*** Opening of DATA RECORDS ***

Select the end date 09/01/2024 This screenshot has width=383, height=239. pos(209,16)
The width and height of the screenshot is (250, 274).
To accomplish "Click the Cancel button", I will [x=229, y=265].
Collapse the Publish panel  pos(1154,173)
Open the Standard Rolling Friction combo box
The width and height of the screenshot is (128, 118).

*** Close of DATA RECORDS ***
*** Opening of DATA RECORDS ***

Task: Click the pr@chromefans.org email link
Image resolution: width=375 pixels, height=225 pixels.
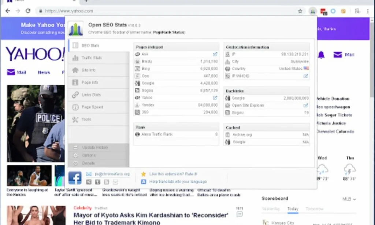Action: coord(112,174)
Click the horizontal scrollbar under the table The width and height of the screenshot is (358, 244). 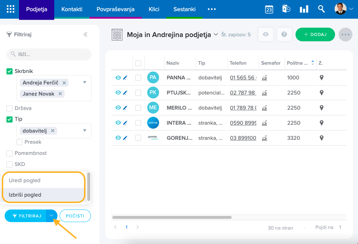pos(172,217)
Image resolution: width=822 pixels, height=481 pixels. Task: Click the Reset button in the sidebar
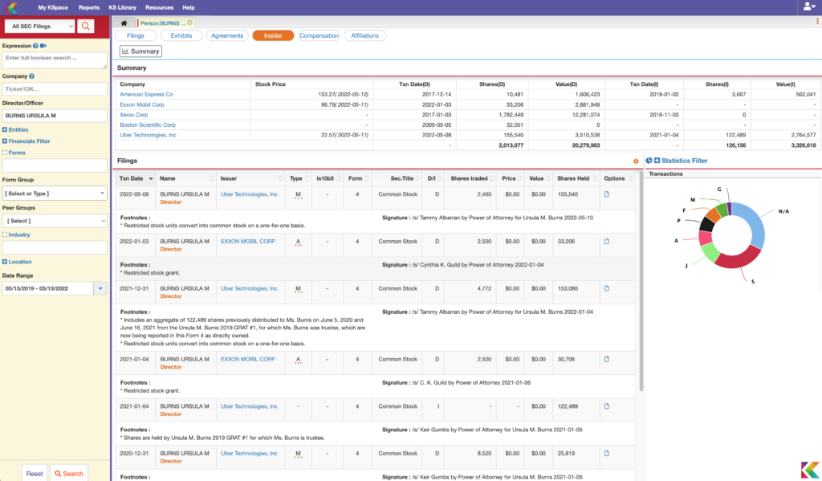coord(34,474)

*** Close of DATA RECORDS ***

— TASK DIRECTIONS —
Repeat word for word the lines above that run from the line containing "Select the end" through the line containing "The width and height of the screenshot is (128, 118).", both ends included, and nothing else.

— ANSWER BOX —
Select the end date 09/01/2024 This screenshot has width=383, height=239. pos(209,16)
The width and height of the screenshot is (250, 274).
To accomplish "Click the Cancel button", I will [x=229, y=265].
Collapse the Publish panel  pos(1154,173)
Open the Standard Rolling Friction combo box
The width and height of the screenshot is (128, 118).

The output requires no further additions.